VA – Roots of OK Jazz – Crammed Discs, 1955/1993/2010.

🌍🇨🇩❂👣 ⌛️🫧🎸🦴 ⚙︎:

“OK Jazz” was a band from the Congo, but they recorded in a variety of configurations, leading to the various artists feeling of this recording. This Congolese group, uses “Jazz” in their name, but it is not a reference to Jazz Music, it reminds me of a lot of traditional Cuban music that we have heard together on In The Stacks and will hear more of.

The idea of globalization is not really a nefarious plot, but the natural occurring result of communities coming into contact with each other and transforming because of it. These social events, cultures meeting, seem completely natural to me. This music reflecting the African part of the “Afro-Cuban” music traditions, makes total sense. It commonly occurs throughout the ideas we have of World Music, it happens faster now (based on our technology) and it is one of my favorite things to experience – familiarity, influence, fusion. “Viclong Julie” & “Tika Kondima Na Zolo” @ 1:38 the clarinet player quotes “The Peanut Vendor” by Don Azpiazu & His Havana Casino Orchestra – this quote closes the circle, from Africa to Cuba and back again.

Overall = 6.5 (10) – Artifacts of human relationships. Get it!

VA – Indonesia –Wayang Golek: The Sound And Celebration of Sudanese Puppet Theater – Multicultural Media, 2001.

🇮🇩⏺️❂ ꧂🎟️ 👁️ 🤿⌛️👜:

This is a difficult collection to assess, musically beautiful and extensively documented, but also the score to a theater performance that we cannot witness. This would make more sense as a DVD, presented like an Opera. Regardless the experiences can be listened to and enjoyed separately, but the visual elements are missing and so it becomes a different experience. I really bought it for the gamelan and have other recordings which are more easily thrown on and grooved to. There are long sections of dialogue which sound like an auctioneer (& audience) in Sudanese. It has all the fractured melodies, shifting tempos, laughter throughout and glimmering timbres you can want though! “Sorog Pelog Degung” It’s also 6 discs! So listening to the entirety, at a seating, is unlikely.

Overall = 4.5/9.5 (10) – One score for the casual listener, one for the Gamelan enthusiast. Get it!

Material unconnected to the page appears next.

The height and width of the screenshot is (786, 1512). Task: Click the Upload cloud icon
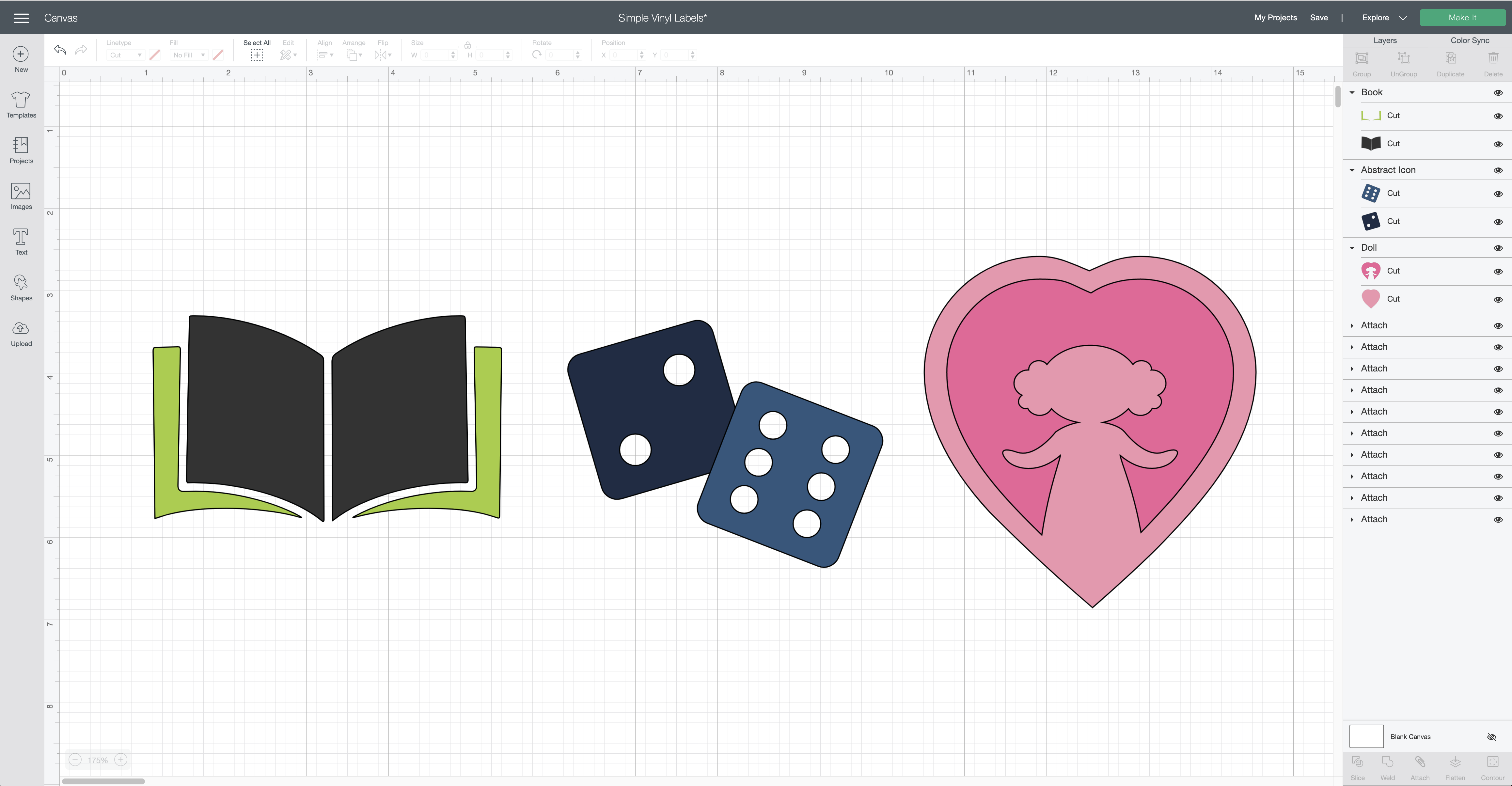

Renaud Garcia-FonsAlborea – Enya, 1995.

🌎🎺🇫🇷🪗 🪄:

I hedge to consider this Jazz, but it is Jazz influenced, involves improvisation, but in an ambiguous modern way where it is drawing from many influences and becomes difficult to discern what language is being spoken. It’s beautiful, clearly incorporates a lot of European cultural elements and features a quartet of fine musicians. Mr. Garcia-Fons plays a 5 string double bass, which is unusual, but doesn’t really sound unusual. The instrumentation is more unusual featuring 2 bass players + drums and accordion. The music often slides into the background for me, it rarely achieves excitement within the improvisations or distinction in the melodies. I enjoy it, but it may reach into too many directions (Gypsy, French accordion, Modern jazz, Film Music, Spanish guitar without arriving at something new) at once for me to fall in love with it. “Amadu”

Overall = 3.9 (10) – For certain dinner-ish atmospheres. Get it!

MachitoRitmo Caliente: Machito and His Afro-Cubans – Proper, 1941-1951/2005.

⏺️🇨🇺❂ 🎶🥁✪ I 🗝️⌛️🫂 🫂🫂🫂🎟️🕳️ ⚙︎🪇💃🏽:

This collection focuses on a legendary figure of Latin Music, but it focuses on only a decade of Machito’s career. It is half Cuban Society Dance Band type music and half Afro-Cuban/Bop. It is probably a sort of a discount collection, but it documents the decade where Cuban music and Jazz mixed together and became something new. A valuable document indeed! The recordings feature a variety of critical collaborators like Dizzy Gillespie, Charlie Parker, Mario Bauza & Chico O’Farrill and it captures the fusion of Cuban percussion with Jazz Big Bands and Bop musicians. In this type of music the maraca player can be a critical leader of an ensemble, which feels surprising to me. It’s a great, historic set of music preserving the origins of of cross cultural pollinations. I have some of these recordings within other collections. “Bucabu”

Overall = 8.3 (10) – If your thing, a must buy. Get it!